天皇陛下「お気持ち」は国民と政府へのメッセージ にじむ生前退位への意向
摂政や名代を置けばいい?
生前退位ではなく、「摂政」や「名代」を置けばいいのではないかという意見もあります。摂政とは天皇が未成年や重病などの場合に天皇の機能を代行する役職で、名代は代理のこと。 陛下はこの日のお言葉で、摂政を置くことについて「天皇が十分にその立場に求められる務めを果たせぬまま、生涯の終わりにいたるまで天皇であり続けることに変わりはありません」と否定的な言葉を述べられました。 昭和天皇は皇太子時代に、病状の良くない大正天皇の摂政を務めたことがあります。天皇陛下も同じく皇太子時代に昭和天皇の名代として諸外国を訪問しましたが、「名代が行くことが相手にとって失礼と感じられた」(小田部教授)という思いから、陛下は名代などを置かずに「天皇が国事行為や公務をするのが筋だと考えられたのではないか」と推察します。
政治的発言が禁じられている天皇
そもそも明治時代より前の天皇は「自分の地位は自分で決めるのが伝統だった」と小田部教授は強調します。
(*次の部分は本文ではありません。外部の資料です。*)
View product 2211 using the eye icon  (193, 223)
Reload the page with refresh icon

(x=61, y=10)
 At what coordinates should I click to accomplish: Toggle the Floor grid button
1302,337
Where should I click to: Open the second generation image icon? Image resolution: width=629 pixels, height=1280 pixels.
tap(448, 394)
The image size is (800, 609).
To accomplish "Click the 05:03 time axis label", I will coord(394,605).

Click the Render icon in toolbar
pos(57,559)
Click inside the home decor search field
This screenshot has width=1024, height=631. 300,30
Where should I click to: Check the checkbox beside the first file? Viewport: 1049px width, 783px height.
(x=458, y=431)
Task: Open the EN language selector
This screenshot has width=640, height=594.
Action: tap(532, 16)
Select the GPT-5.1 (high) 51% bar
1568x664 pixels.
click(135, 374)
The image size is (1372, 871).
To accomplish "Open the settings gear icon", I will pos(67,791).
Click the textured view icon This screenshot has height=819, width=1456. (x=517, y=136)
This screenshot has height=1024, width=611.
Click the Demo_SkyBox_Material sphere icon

昭和天皇まで124代の天皇のうち64人が「生前退位」をしたといい、その中には「上皇」として院政を行なったケースもあります。歴史上、生前退位は645年に女帝だった皇極天皇が譲位したのが最初で、江戸時代の1817年に退位した光格天皇が最後です。 この日、陛下が生前退位について直接触れることはありませんでしたが、「憲法の下、天皇は国政に関する権能を有しません」と前置きした上で、「国民の理解を得られることを、切に願っています」と述べられました。天皇は憲法で政治的発言が禁じられています。「これまでは憲法に抵触する可能性があるので言えなかった」と小田部教授。今回のお気持ちの表明は「国民や政府に考えてほしい、というメッセージだったのではないか」と話しています。